The Experiment in Free-Form Education, or EFFE (pronounced “Effie”), was a week of largely student-directed learning that began at Walt Whitman High School in Maryland in 1969 and spread to a few other Washington, D.C.-area high schools over the next two years. Adapters on the Virginia side included Washington-Lee (now Washington-Liberty) and Wakefield in Arlington and George Mason (now Meridian) in Falls Church. Yorktown had its own version known as Progressive and Innovative Education, or PIE.
During EFFE week, students were exempt from their regular curriculum so they could join (and in some cases, lead) classes in such subjects as religion, coin collecting, ballet, cooking, bricklaying, quantum physics and civil rights. One EFFE class at Wakefield consisted of an afternoon jam session with a flutist in flowing flower-power regalia. Other EFFE options were probably considered transgressive at the time: a sewing tutorial for boys and an auto mechanics lesson for girls.

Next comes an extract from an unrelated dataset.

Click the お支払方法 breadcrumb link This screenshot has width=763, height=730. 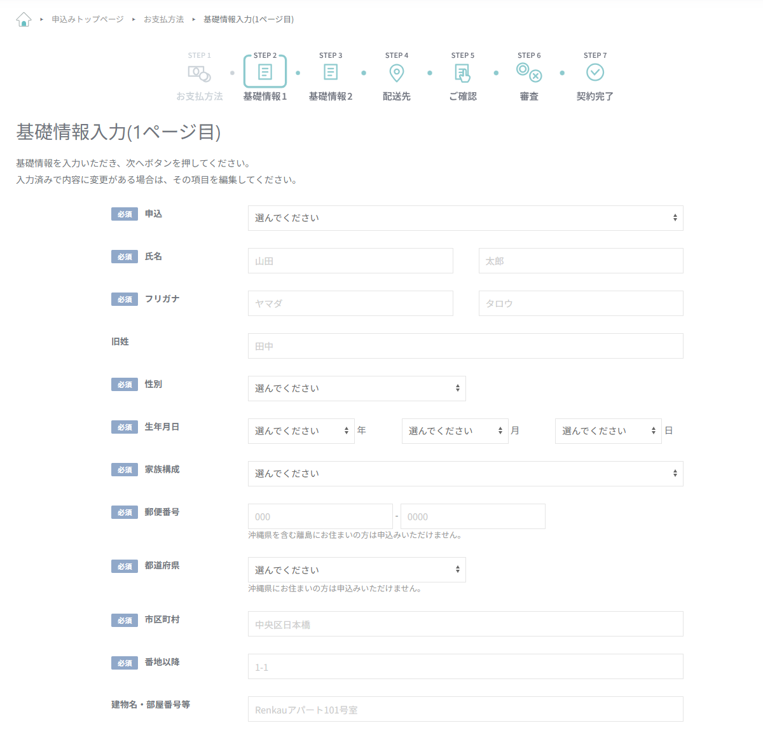(163, 20)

“Everyone was quite excited about being able to take whatever classes they wanted,” says Yvonne Gibbie Harney, a Wakefield alumna who now lives in West Virginia. “One class was in early child development. The class took a field trip to Howard University to visit their child care center. The other class I took was about reading and writing mystery and suspense stories. I loved it.”
EFFE was a natural corollary to the student activism erupting across the country during the Vietnam War era. By the late 1960s, an Arlington Youth Council had formed to advocate for student choices, including EFFE. School administrators and the local press paid attention. “The clear consensus…was that it sure beats study hall,” one Northern Virginia Sun reporter wryly noted. “For a week, anyway.”
Although EFFE didn’t last, progressive educators and students pointed to its popularity when they proposed a new student-led secondary school to the Arlington school board in 1970. That program—H-B Woodlawn—opened the following year.
Often referred to as “Hippie High” after its debut, H-B is still going strong more than 50 years later.
“I felt the EFFE program was a success, as did most of my friends,” Harney says. “It allowed students to experience other subjects that they may not have known about or been interested in previously. There was something for everyone.”